> PROBLEM STATEMENT
Quote each of the following items word for word, keeping every line as it appears.
[[ SOURCE MATERIAL, beginning ]]
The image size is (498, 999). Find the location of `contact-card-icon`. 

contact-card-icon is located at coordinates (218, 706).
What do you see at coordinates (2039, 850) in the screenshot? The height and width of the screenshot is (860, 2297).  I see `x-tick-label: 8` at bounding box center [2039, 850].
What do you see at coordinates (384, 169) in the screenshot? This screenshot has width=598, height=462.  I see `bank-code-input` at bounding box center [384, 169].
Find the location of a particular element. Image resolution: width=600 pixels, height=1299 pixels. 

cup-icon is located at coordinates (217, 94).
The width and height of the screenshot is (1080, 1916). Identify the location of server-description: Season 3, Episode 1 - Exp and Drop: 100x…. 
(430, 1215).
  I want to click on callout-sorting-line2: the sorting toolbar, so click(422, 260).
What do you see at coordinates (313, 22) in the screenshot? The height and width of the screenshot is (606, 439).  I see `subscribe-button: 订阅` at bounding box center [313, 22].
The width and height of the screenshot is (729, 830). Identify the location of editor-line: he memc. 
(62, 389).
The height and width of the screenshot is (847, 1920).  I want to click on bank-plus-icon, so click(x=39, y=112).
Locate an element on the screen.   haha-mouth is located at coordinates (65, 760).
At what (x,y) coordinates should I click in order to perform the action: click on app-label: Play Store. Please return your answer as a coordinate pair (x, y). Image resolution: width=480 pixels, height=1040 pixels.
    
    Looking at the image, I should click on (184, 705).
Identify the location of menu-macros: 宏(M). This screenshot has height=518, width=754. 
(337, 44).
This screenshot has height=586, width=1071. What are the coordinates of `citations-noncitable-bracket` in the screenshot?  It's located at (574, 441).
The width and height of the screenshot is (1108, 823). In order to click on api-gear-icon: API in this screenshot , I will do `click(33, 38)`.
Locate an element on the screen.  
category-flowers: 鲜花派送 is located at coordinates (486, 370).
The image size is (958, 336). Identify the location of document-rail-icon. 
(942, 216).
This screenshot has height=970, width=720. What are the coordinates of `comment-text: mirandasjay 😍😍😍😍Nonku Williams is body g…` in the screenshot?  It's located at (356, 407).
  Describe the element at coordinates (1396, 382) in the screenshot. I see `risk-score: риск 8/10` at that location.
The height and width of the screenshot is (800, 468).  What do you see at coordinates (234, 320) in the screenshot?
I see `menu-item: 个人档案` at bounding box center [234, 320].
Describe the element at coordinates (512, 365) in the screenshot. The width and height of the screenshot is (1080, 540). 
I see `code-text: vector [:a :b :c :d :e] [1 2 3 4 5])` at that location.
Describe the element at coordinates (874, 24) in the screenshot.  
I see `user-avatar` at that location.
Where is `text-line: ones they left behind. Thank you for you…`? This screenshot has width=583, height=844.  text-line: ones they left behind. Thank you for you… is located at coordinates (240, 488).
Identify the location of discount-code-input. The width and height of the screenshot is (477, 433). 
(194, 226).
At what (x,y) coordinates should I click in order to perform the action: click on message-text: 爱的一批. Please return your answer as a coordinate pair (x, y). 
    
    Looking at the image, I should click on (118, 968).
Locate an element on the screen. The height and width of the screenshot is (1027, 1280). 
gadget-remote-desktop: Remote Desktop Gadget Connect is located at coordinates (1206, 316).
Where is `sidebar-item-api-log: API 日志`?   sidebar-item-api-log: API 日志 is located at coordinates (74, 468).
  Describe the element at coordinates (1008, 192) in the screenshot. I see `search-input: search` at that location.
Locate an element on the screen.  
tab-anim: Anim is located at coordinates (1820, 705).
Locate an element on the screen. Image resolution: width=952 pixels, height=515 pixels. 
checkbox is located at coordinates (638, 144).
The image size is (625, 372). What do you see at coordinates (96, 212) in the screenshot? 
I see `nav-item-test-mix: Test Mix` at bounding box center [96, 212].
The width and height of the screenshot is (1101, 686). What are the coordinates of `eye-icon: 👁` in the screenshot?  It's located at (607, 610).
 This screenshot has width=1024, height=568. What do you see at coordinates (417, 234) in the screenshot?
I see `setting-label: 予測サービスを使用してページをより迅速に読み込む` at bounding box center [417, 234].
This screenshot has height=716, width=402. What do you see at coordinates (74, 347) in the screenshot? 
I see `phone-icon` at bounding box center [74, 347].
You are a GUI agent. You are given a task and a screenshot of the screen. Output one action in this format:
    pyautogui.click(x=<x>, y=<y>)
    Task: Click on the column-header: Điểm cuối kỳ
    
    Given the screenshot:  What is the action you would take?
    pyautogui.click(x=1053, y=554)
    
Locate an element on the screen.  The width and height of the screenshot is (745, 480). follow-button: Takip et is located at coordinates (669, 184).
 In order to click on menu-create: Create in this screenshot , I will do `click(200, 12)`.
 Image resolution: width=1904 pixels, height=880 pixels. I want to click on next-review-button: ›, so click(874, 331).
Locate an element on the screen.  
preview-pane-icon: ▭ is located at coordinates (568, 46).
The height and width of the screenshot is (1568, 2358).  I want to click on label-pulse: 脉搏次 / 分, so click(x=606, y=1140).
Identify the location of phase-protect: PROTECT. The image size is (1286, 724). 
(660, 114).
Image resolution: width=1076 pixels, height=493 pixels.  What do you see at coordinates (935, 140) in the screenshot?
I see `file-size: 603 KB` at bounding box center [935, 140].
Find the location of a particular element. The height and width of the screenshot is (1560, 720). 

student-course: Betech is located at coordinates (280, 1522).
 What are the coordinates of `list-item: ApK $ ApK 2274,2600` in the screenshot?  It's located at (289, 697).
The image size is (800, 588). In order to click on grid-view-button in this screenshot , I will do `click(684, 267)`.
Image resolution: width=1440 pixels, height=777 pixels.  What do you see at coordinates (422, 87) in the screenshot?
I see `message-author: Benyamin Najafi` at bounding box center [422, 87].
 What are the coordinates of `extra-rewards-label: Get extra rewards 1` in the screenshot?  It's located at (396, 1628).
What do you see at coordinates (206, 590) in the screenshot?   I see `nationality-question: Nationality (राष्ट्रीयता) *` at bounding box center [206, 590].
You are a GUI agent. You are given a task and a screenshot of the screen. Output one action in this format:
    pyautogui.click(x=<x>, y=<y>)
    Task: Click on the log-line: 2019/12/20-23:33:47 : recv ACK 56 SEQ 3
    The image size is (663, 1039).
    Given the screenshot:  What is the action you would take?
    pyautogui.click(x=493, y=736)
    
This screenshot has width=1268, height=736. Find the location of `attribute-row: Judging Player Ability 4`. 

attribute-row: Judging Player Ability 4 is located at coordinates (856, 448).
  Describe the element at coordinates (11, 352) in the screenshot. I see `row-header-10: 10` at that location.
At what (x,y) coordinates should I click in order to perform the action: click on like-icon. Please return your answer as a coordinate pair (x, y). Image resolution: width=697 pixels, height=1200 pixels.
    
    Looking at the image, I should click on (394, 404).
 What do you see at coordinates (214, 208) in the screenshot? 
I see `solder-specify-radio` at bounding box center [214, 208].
[[ SOURCE MATERIAL, end ]]
> REPLY TO THE TASK
The image size is (498, 999). Find the location of `contact-card-icon`. 

contact-card-icon is located at coordinates (218, 706).
What do you see at coordinates (2039, 850) in the screenshot? The height and width of the screenshot is (860, 2297).  I see `x-tick-label: 8` at bounding box center [2039, 850].
What do you see at coordinates (384, 169) in the screenshot? This screenshot has width=598, height=462.  I see `bank-code-input` at bounding box center [384, 169].
Find the location of a particular element. Image resolution: width=600 pixels, height=1299 pixels. 

cup-icon is located at coordinates (217, 94).
The width and height of the screenshot is (1080, 1916). Identify the location of server-description: Season 3, Episode 1 - Exp and Drop: 100x…. 
(430, 1215).
  I want to click on callout-sorting-line2: the sorting toolbar, so click(422, 260).
What do you see at coordinates (313, 22) in the screenshot? The height and width of the screenshot is (606, 439).  I see `subscribe-button: 订阅` at bounding box center [313, 22].
The width and height of the screenshot is (729, 830). Identify the location of editor-line: he memc. 
(62, 389).
The height and width of the screenshot is (847, 1920).  I want to click on bank-plus-icon, so click(x=39, y=112).
Locate an element on the screen.   haha-mouth is located at coordinates (65, 760).
At what (x,y) coordinates should I click in order to perform the action: click on app-label: Play Store. Please return your answer as a coordinate pair (x, y). Image resolution: width=480 pixels, height=1040 pixels.
    
    Looking at the image, I should click on (184, 705).
Identify the location of menu-macros: 宏(M). This screenshot has height=518, width=754. 
(337, 44).
This screenshot has height=586, width=1071. What are the coordinates of `citations-noncitable-bracket` in the screenshot?  It's located at (574, 441).
The width and height of the screenshot is (1108, 823). In order to click on api-gear-icon: API in this screenshot , I will do `click(33, 38)`.
Locate an element on the screen.  
category-flowers: 鲜花派送 is located at coordinates (486, 370).
The image size is (958, 336). Identify the location of document-rail-icon. 
(942, 216).
This screenshot has height=970, width=720. What are the coordinates of `comment-text: mirandasjay 😍😍😍😍Nonku Williams is body g…` in the screenshot?  It's located at (356, 407).
  Describe the element at coordinates (1396, 382) in the screenshot. I see `risk-score: риск 8/10` at that location.
The height and width of the screenshot is (800, 468).  What do you see at coordinates (234, 320) in the screenshot?
I see `menu-item: 个人档案` at bounding box center [234, 320].
Describe the element at coordinates (512, 365) in the screenshot. The width and height of the screenshot is (1080, 540). 
I see `code-text: vector [:a :b :c :d :e] [1 2 3 4 5])` at that location.
Describe the element at coordinates (874, 24) in the screenshot.  
I see `user-avatar` at that location.
Where is `text-line: ones they left behind. Thank you for you…`? This screenshot has width=583, height=844.  text-line: ones they left behind. Thank you for you… is located at coordinates (240, 488).
Identify the location of discount-code-input. The width and height of the screenshot is (477, 433). 
(194, 226).
At what (x,y) coordinates should I click in order to perform the action: click on message-text: 爱的一批. Please return your answer as a coordinate pair (x, y). 
    
    Looking at the image, I should click on (118, 968).
Locate an element on the screen. The height and width of the screenshot is (1027, 1280). 
gadget-remote-desktop: Remote Desktop Gadget Connect is located at coordinates (1206, 316).
Where is `sidebar-item-api-log: API 日志`?   sidebar-item-api-log: API 日志 is located at coordinates (74, 468).
  Describe the element at coordinates (1008, 192) in the screenshot. I see `search-input: search` at that location.
Locate an element on the screen.  
tab-anim: Anim is located at coordinates (1820, 705).
Locate an element on the screen. Image resolution: width=952 pixels, height=515 pixels. 
checkbox is located at coordinates (638, 144).
The image size is (625, 372). What do you see at coordinates (96, 212) in the screenshot? 
I see `nav-item-test-mix: Test Mix` at bounding box center [96, 212].
The width and height of the screenshot is (1101, 686). What are the coordinates of `eye-icon: 👁` in the screenshot?  It's located at (607, 610).
 This screenshot has width=1024, height=568. What do you see at coordinates (417, 234) in the screenshot?
I see `setting-label: 予測サービスを使用してページをより迅速に読み込む` at bounding box center [417, 234].
This screenshot has height=716, width=402. What do you see at coordinates (74, 347) in the screenshot? 
I see `phone-icon` at bounding box center [74, 347].
You are a GUI agent. You are given a task and a screenshot of the screen. Output one action in this format:
    pyautogui.click(x=<x>, y=<y>)
    Task: Click on the column-header: Điểm cuối kỳ
    
    Given the screenshot:  What is the action you would take?
    pyautogui.click(x=1053, y=554)
    
Locate an element on the screen.  The width and height of the screenshot is (745, 480). follow-button: Takip et is located at coordinates (669, 184).
 In order to click on menu-create: Create in this screenshot , I will do `click(200, 12)`.
 Image resolution: width=1904 pixels, height=880 pixels. I want to click on next-review-button: ›, so click(874, 331).
Locate an element on the screen.  
preview-pane-icon: ▭ is located at coordinates (568, 46).
The height and width of the screenshot is (1568, 2358).  I want to click on label-pulse: 脉搏次 / 分, so click(x=606, y=1140).
Identify the location of phase-protect: PROTECT. The image size is (1286, 724). 
(660, 114).
Image resolution: width=1076 pixels, height=493 pixels.  What do you see at coordinates (935, 140) in the screenshot?
I see `file-size: 603 KB` at bounding box center [935, 140].
Find the location of a particular element. The height and width of the screenshot is (1560, 720). 

student-course: Betech is located at coordinates (280, 1522).
 What are the coordinates of `list-item: ApK $ ApK 2274,2600` in the screenshot?  It's located at (289, 697).
The image size is (800, 588). In order to click on grid-view-button in this screenshot , I will do `click(684, 267)`.
Image resolution: width=1440 pixels, height=777 pixels.  What do you see at coordinates (422, 87) in the screenshot?
I see `message-author: Benyamin Najafi` at bounding box center [422, 87].
 What are the coordinates of `extra-rewards-label: Get extra rewards 1` in the screenshot?  It's located at (396, 1628).
What do you see at coordinates (206, 590) in the screenshot?   I see `nationality-question: Nationality (राष्ट्रीयता) *` at bounding box center [206, 590].
You are a GUI agent. You are given a task and a screenshot of the screen. Output one action in this format:
    pyautogui.click(x=<x>, y=<y>)
    Task: Click on the log-line: 2019/12/20-23:33:47 : recv ACK 56 SEQ 3
    The image size is (663, 1039).
    Given the screenshot:  What is the action you would take?
    pyautogui.click(x=493, y=736)
    
This screenshot has width=1268, height=736. Find the location of `attribute-row: Judging Player Ability 4`. 

attribute-row: Judging Player Ability 4 is located at coordinates (856, 448).
  Describe the element at coordinates (11, 352) in the screenshot. I see `row-header-10: 10` at that location.
At what (x,y) coordinates should I click in order to perform the action: click on like-icon. Please return your answer as a coordinate pair (x, y). Image resolution: width=697 pixels, height=1200 pixels.
    
    Looking at the image, I should click on (394, 404).
 What do you see at coordinates (214, 208) in the screenshot? 
I see `solder-specify-radio` at bounding box center [214, 208].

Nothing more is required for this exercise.